In Making Sense of the Insensible l explore people's intentions, motivations and needs and what it looks and feels like from everyone's perspective.
Our reactions to others feedback can be challenging. Learning about ourselves through others eyes can be helpful and insightful. But it also has to be balanced with their intention, motivations and fears and our level of self-knowledge. There's a life time of learning by itself.
Sometimes people see us in a better light than we see ourselves. Our self-critic pulls us down and limits our self-perception and therefore our capacity to be all we can be. Sometimes people see our denials, self-deception, ego and insecurity when we think we are covering it or hiding it so well! When both our light and shadow is challenged we have an opportunity to embrace the feedback and grow or to shut down and protect our current reality. This is what the self-help industry is built on - teaching knowledge and skills for us to grow.
Very few people intentionally set out to hurt others, be selfish or damage relationships. But even intentions that most would consider "good" can end up being experienced as interfering, judgemental or projecting their values and beliefs onto others. Finding the balance between our perspective and experiences, and imposing our ways, can only be found through fully engaging in life with others and working out where the boundaries are.
Motivations can be either from our innocent needs or our sinister wants. Innocent needs stem from our desire to love and belong to others. The sinister wants stem from our desire to control and dominate others. Jealousy, envy and ego are the archetypal "ugly step-sisters" in our relationships. Any motivation stemming from jealousy, envy or ego will result in messy interactions and outcomes.
Our needs influence everything in our lives. They particularly play out in our relationships whether intimate, personal, family, acquaintances, work colleagues, or with our community. The very core needs we all share are the need to be loved, accepted, and approved of, to have a sense of belonging, and to matter and exist. Many of our other basic needs fit into these core needs.
I call our core and basic needs innocent because they are common to us all and within themselves are pure. Yes, many actions that stem from attempts to have our needs met can be experienced by others as less-than-innocent but it is important to separate our needs from our behaviours.
Let’s be clear here: say Sally is feeling really lonely and just wants to be loved and belong to someone special. She’s feeling really intense which means she’s obsessing over it and the pent up energy all this thinking is creating is becoming unbearable and overwhelming for her. She is thinking about all the times she felt hurt when what she really wanted was to be loved, accepted and approved of. She gets angry and that leaks out in her tone of voice when speaking to others. Or maybe she feels bitter and resentful and that oozes out in her tone of voice. Or maybe she feels sad and powerless and so sounds sooky, whiney and as if she’s complaining and feeling sorry for herself. The way Sally communicates seems to only push people away or evoke greater isolation as friends and family express their opinions to her and she feels less-loved, less-connected and less-okay.

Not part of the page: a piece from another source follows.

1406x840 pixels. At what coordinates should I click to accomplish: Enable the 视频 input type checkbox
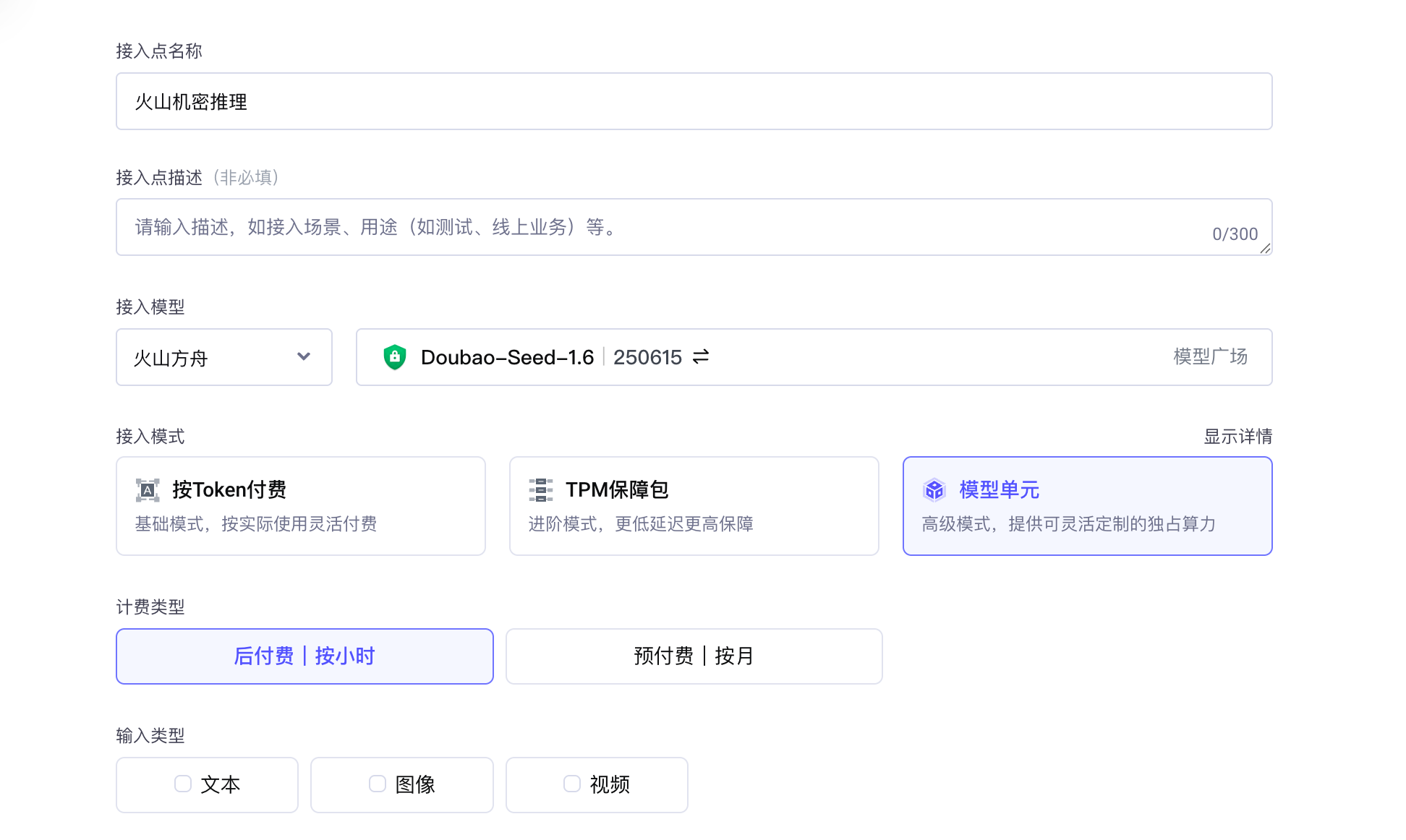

So Sally goes out on the weekend looking for love from strangers. Desperate to gain attention she dresses in a certain style or dances provocatively. She drinks a lot to calm her nerves and give her more courage but then she ends up too drunk and has no controls over her behaviour. She might even end up sleeping with some random but deep down hopes he will really want to be with her. Of course he doesn’t, besides, for him Sally was just an easy lay. Devastated she does it all again next weekend and the weekend after that and on goes the pattern.
The needs to be loved and belong are core and pure, innocent and normal. The behaviours to get our needs met could be experienced in many other ways by those around us. Leaving morals, judgements and personal opinions to the side, the real issue with behaviours is that we keep repeating the same patterns that haven’t worked in the past and aren’t working now either.
Too often the reason is because we don’t stop and assess what is driving our fears. Yes, it’s fears that drive the behaviours. The needs are innocent. They exist and don’t require to have any therapy done to them. To be honest once we decide we don’t want to belong to anyone, to be loved, and connect with others we are in a state of pain and trauma. Again the pain and trauma need to be healed so we can return to our humanity.
It is the fear, that not having our needs met, says something about us. We don’t want to face what that something might be or to even question if it is true or real. Instead we avoid the fear by acting out behaviours we hope will lead to having our needs met.
Relationships become complicated as fears; sinister wants, ego, jealousy and envy poison the soil and water that feed them.
What has been your experience of needs, motivations, and intentions in your relationships?